## Task objective
Copy out the lines of the material below word for word, starting at the line that contains "How do I perform: Click the outline" and ending with the last line of the material.

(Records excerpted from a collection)
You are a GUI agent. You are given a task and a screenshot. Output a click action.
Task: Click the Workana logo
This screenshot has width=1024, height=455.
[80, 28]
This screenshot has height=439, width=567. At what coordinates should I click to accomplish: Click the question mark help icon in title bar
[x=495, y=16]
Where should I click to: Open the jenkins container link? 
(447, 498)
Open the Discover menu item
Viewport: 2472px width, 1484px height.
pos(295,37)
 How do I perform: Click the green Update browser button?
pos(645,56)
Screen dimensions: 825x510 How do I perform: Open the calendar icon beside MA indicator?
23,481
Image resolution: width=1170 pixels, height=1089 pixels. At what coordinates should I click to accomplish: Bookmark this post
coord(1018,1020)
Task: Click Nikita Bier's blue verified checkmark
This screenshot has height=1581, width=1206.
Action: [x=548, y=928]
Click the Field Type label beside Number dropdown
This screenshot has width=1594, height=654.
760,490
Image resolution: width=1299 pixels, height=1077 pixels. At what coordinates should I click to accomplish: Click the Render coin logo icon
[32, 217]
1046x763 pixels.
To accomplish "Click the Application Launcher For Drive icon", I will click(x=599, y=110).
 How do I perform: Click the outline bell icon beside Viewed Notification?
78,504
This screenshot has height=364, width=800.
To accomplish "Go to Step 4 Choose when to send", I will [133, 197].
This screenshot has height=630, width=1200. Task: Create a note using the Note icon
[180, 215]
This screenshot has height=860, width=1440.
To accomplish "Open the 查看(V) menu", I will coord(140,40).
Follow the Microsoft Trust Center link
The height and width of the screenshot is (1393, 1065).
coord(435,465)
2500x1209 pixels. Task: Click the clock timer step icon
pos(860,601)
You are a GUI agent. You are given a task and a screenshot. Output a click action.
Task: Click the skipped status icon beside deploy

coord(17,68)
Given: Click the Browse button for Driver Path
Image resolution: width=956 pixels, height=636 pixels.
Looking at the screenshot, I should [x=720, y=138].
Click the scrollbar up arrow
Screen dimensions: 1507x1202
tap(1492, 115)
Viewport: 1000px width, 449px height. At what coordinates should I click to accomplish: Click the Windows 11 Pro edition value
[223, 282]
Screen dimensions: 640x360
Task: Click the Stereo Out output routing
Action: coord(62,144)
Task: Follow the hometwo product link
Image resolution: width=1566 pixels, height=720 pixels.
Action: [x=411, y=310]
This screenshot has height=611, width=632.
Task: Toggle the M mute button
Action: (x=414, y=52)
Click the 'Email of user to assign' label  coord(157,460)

## Solution
 How do I perform: Click the outline bell icon beside Viewed Notification?
78,504
This screenshot has height=364, width=800.
To accomplish "Go to Step 4 Choose when to send", I will [133, 197].
This screenshot has height=630, width=1200. Task: Create a note using the Note icon
[180, 215]
This screenshot has height=860, width=1440.
To accomplish "Open the 查看(V) menu", I will coord(140,40).
Follow the Microsoft Trust Center link
The height and width of the screenshot is (1393, 1065).
coord(435,465)
2500x1209 pixels. Task: Click the clock timer step icon
pos(860,601)
You are a GUI agent. You are given a task and a screenshot. Output a click action.
Task: Click the skipped status icon beside deploy

coord(17,68)
Given: Click the Browse button for Driver Path
Image resolution: width=956 pixels, height=636 pixels.
Looking at the screenshot, I should [x=720, y=138].
Click the scrollbar up arrow
Screen dimensions: 1507x1202
tap(1492, 115)
Viewport: 1000px width, 449px height. At what coordinates should I click to accomplish: Click the Windows 11 Pro edition value
[223, 282]
Screen dimensions: 640x360
Task: Click the Stereo Out output routing
Action: coord(62,144)
Task: Follow the hometwo product link
Image resolution: width=1566 pixels, height=720 pixels.
Action: [x=411, y=310]
This screenshot has height=611, width=632.
Task: Toggle the M mute button
Action: (x=414, y=52)
Click the 'Email of user to assign' label  coord(157,460)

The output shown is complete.